[Supplied data]

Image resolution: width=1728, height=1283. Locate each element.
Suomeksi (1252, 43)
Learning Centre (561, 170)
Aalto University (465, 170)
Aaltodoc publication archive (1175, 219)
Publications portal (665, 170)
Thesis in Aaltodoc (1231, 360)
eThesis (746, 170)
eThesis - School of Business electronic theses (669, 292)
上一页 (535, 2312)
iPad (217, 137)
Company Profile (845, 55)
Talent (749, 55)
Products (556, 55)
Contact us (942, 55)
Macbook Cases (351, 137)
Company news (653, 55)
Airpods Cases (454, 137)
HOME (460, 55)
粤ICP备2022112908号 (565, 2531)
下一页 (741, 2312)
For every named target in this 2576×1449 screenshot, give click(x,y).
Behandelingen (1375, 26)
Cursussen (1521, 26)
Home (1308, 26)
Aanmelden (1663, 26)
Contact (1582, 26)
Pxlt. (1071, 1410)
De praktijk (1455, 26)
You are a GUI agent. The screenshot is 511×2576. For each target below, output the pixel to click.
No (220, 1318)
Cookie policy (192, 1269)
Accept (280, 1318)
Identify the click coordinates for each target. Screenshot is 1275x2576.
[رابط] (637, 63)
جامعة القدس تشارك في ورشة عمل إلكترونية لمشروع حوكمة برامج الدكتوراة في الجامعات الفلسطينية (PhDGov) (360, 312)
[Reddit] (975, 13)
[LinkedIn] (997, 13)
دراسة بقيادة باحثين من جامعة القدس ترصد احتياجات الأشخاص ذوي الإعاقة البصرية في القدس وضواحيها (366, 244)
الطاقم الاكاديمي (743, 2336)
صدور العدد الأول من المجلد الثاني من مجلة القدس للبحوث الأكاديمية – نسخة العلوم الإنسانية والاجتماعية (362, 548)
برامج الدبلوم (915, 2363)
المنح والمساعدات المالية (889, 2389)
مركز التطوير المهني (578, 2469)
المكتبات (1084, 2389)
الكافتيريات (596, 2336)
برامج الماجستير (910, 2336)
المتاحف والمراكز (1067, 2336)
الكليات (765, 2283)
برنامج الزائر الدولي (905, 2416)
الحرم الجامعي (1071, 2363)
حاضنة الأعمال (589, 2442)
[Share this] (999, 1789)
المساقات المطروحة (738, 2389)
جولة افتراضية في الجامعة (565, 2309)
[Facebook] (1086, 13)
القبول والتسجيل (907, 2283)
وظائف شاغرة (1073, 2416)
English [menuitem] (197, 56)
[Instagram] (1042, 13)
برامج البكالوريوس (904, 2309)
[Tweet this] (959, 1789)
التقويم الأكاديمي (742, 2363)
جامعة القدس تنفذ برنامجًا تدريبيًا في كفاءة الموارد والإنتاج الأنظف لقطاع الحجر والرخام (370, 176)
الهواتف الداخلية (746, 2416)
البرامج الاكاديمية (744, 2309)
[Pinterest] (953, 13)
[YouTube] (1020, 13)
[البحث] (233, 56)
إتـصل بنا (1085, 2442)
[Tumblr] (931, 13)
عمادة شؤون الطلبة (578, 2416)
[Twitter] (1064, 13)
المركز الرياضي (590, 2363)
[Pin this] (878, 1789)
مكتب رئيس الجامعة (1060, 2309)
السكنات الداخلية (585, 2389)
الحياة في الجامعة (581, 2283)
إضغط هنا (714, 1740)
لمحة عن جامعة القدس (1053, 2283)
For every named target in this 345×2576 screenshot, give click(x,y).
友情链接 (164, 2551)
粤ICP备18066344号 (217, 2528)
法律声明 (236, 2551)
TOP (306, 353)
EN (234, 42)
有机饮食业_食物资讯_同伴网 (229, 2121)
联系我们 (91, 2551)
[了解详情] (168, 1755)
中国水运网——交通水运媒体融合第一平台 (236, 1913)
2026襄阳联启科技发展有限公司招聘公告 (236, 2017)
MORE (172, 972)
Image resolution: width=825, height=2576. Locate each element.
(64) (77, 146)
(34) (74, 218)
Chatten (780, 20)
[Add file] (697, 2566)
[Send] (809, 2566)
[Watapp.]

[/Supplied data]

→ **The problem**: Every entry above needs to be copied exactly.

→ **Finished task**:
Image resolution: width=1728, height=1283. Locate each element.
Suomeksi (1252, 43)
Learning Centre (561, 170)
Aalto University (465, 170)
Aaltodoc publication archive (1175, 219)
Publications portal (665, 170)
Thesis in Aaltodoc (1231, 360)
eThesis (746, 170)
eThesis - School of Business electronic theses (669, 292)
上一页 (535, 2312)
iPad (217, 137)
Company Profile (845, 55)
Talent (749, 55)
Products (556, 55)
Contact us (942, 55)
Macbook Cases (351, 137)
Company news (653, 55)
Airpods Cases (454, 137)
HOME (460, 55)
粤ICP备2022112908号 (565, 2531)
下一页 (741, 2312)
For every named target in this 2576×1449 screenshot, give click(x,y).
Behandelingen (1375, 26)
Cursussen (1521, 26)
Home (1308, 26)
Aanmelden (1663, 26)
Contact (1582, 26)
Pxlt. (1071, 1410)
De praktijk (1455, 26)
You are a GUI agent. The screenshot is 511×2576. For each target below, output the pixel to click.
No (220, 1318)
Cookie policy (192, 1269)
Accept (280, 1318)
Identify the click coordinates for each target. Screenshot is 1275x2576.
[رابط] (637, 63)
جامعة القدس تشارك في ورشة عمل إلكترونية لمشروع حوكمة برامج الدكتوراة في الجامعات الفلسطينية (PhDGov) (360, 312)
[Reddit] (975, 13)
[LinkedIn] (997, 13)
دراسة بقيادة باحثين من جامعة القدس ترصد احتياجات الأشخاص ذوي الإعاقة البصرية في القدس وضواحيها (366, 244)
الطاقم الاكاديمي (743, 2336)
صدور العدد الأول من المجلد الثاني من مجلة القدس للبحوث الأكاديمية – نسخة العلوم الإنسانية والاجتماعية (362, 548)
برامج الدبلوم (915, 2363)
المنح والمساعدات المالية (889, 2389)
مركز التطوير المهني (578, 2469)
المكتبات (1084, 2389)
الكافتيريات (596, 2336)
برامج الماجستير (910, 2336)
المتاحف والمراكز (1067, 2336)
الكليات (765, 2283)
برنامج الزائر الدولي (905, 2416)
الحرم الجامعي (1071, 2363)
حاضنة الأعمال (589, 2442)
[Share this] (999, 1789)
المساقات المطروحة (738, 2389)
جولة افتراضية في الجامعة (565, 2309)
[Facebook] (1086, 13)
القبول والتسجيل (907, 2283)
وظائف شاغرة (1073, 2416)
English [menuitem] (197, 56)
[Instagram] (1042, 13)
برامج البكالوريوس (904, 2309)
[Tweet this] (959, 1789)
التقويم الأكاديمي (742, 2363)
جامعة القدس تنفذ برنامجًا تدريبيًا في كفاءة الموارد والإنتاج الأنظف لقطاع الحجر والرخام (370, 176)
الهواتف الداخلية (746, 2416)
البرامج الاكاديمية (744, 2309)
[Pinterest] (953, 13)
[YouTube] (1020, 13)
[البحث] (233, 56)
إتـصل بنا (1085, 2442)
[Tumblr] (931, 13)
عمادة شؤون الطلبة (578, 2416)
[Twitter] (1064, 13)
المركز الرياضي (590, 2363)
[Pin this] (878, 1789)
مكتب رئيس الجامعة (1060, 2309)
السكنات الداخلية (585, 2389)
الحياة في الجامعة (581, 2283)
إضغط هنا (714, 1740)
لمحة عن جامعة القدس (1053, 2283)
For every named target in this 345×2576 screenshot, give click(x,y).
友情链接 (164, 2551)
粤ICP备18066344号 (217, 2528)
法律声明 (236, 2551)
TOP (306, 353)
EN (234, 42)
有机饮食业_食物资讯_同伴网 (229, 2121)
联系我们 (91, 2551)
[了解详情] (168, 1755)
中国水运网——交通水运媒体融合第一平台 (236, 1913)
2026襄阳联启科技发展有限公司招聘公告 (236, 2017)
MORE (172, 972)
Image resolution: width=825, height=2576. Locate each element.
(64) (77, 146)
(34) (74, 218)
Chatten (780, 20)
[Add file] (697, 2566)
[Send] (809, 2566)
[Watapp.]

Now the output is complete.